## TEXTE DU DOCUMENT

※

Renaissance
Jheronimus Bosch était actif à Bois-le-Duc. Avec son langage visuel inventif plein de démons et de monstres, il développa un courant qui fut très important au XVIe siècle dans tout le nord-ouest de l’Europe. Le Jugement dernier, qui est partiellement de sa main, montre un paysage infernal plein de créatures imaginaires.
Pieter Pourbus a peint le Jugement dernier pour le Tribunal du Franc de Bruges, une circonscription administrative indépendante autour de Bruges, qui avait son siège sur le Burg (place du Bourg) à Bruges. À travers les nus monumentaux, il illustre sa connaissance de la Renaissance italienne. Il s’est aussi laissé influencer, consciemment ou inconsciemment, par les créatures fantastiques de Bosch.
Son beau-père Lancelot Blondeel était un homo universalis qui occupa une place particulière dans la production artistique brugeoise. Il intervenait souvent dans des projets à la fois comme concepteur et comme entrepreneur général. La réalisation de tableaux n’était qu’une de ses nombreuses activités. Dans Saint Luc peignant la Madone, il a intégré la scène dans un cadre doré peint et montre ainsi les possibilités illusionnistes qu’offre la peinture.
Sur le panneau central, le Christ apparaît à un monde de pécheurs, peuplé de personnages grotesques ou nus qui se conduisent mal ou sont torturés. Comme souvent chez l’artiste hors du commun qu’est Bosch, le vice et le péché sont au cœur de la représentation. Sur les volets latéraux, nous voyons l’issue du Jugement dernier : à gauche, les fidèles vertueux entrent au paradis, tandis qu’à droite, les pécheurs sont condamnés au feu de l’enfer.
Contempler un panneau de Jérôme Bosch est toujours un régal. Son imagination haute en couleur et son sens de l’absurde semblent sans limite. Observez, sur le panneau central du triptyque, les figures grotesques, les personnages nus qui se comportent de manière indécente ou qui sont martyrisés, les objets grossis de façon surréaliste, les folles associations. Sans cesse, on découvre de nouveaux détails en apparence amusants.

※

## ÉNONCÉ
Répondez à ces questions sur le texte consacré à la Renaissance :
1. Dans quelle ville Jheronimus Bosch était-il actif ?
2. Pour quelle institution Pieter Pourbus a-t-il peint le Jugement dernier ?
3. Dans quel tableau Lancelot Blondeel a-t-il placé la scène dans un cadre doré peint ?
Les lignes n'ont aucun rôle dans cet exercice.

## DONNÉES ENREGISTRÉES
※

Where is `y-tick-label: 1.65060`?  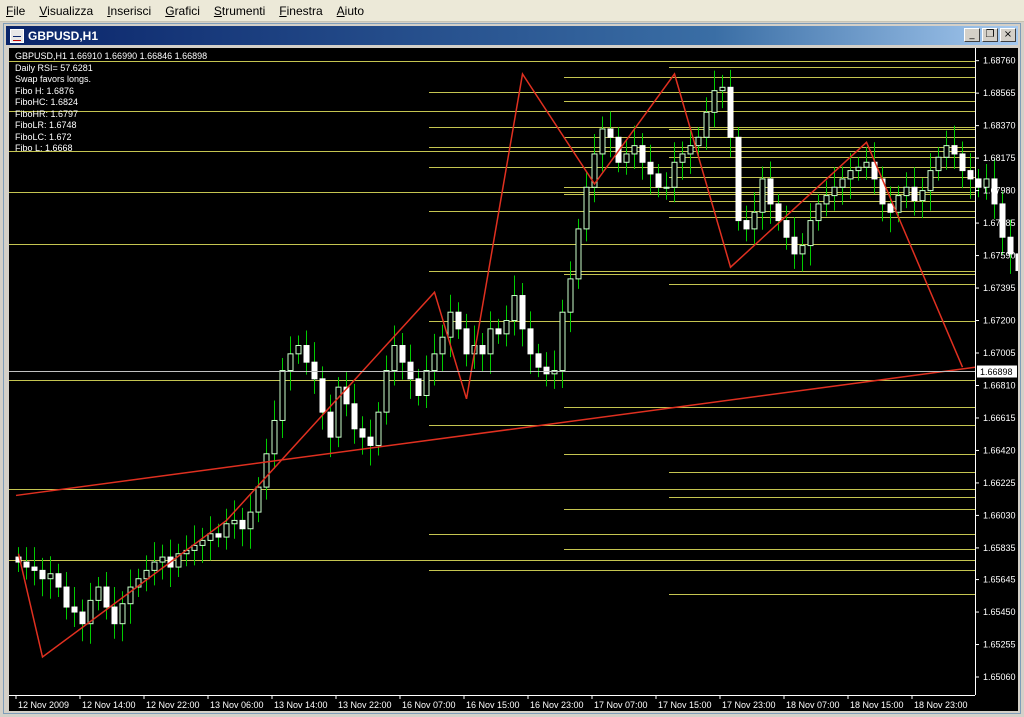 y-tick-label: 1.65060 is located at coordinates (1000, 677).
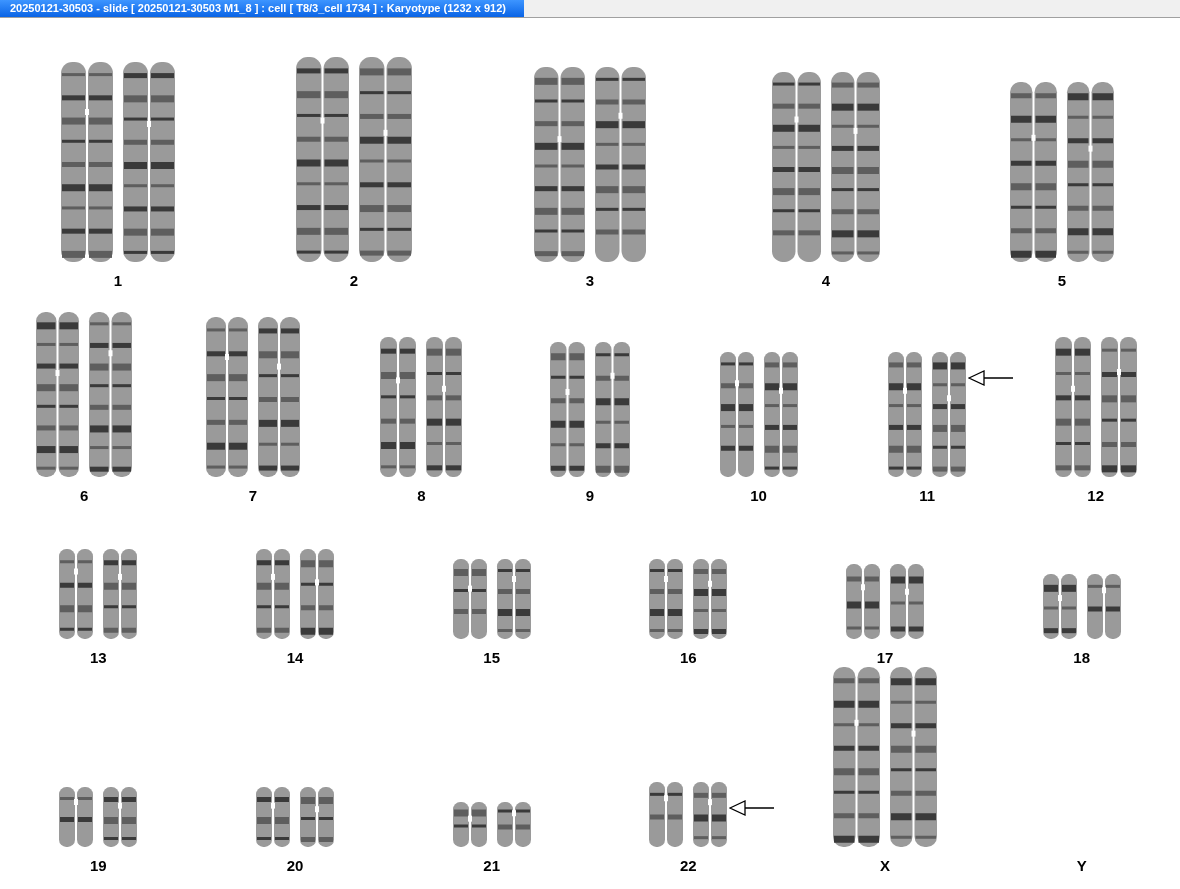 Image resolution: width=1180 pixels, height=889 pixels. Describe the element at coordinates (492, 866) in the screenshot. I see `chromosome-number: 21` at that location.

※

## VOTRE RÉPONSE
1. À Bois-le-Duc.
2. Pour le Tribunal du Franc de Bruges.
3. Dans Saint Luc peignant la Madone.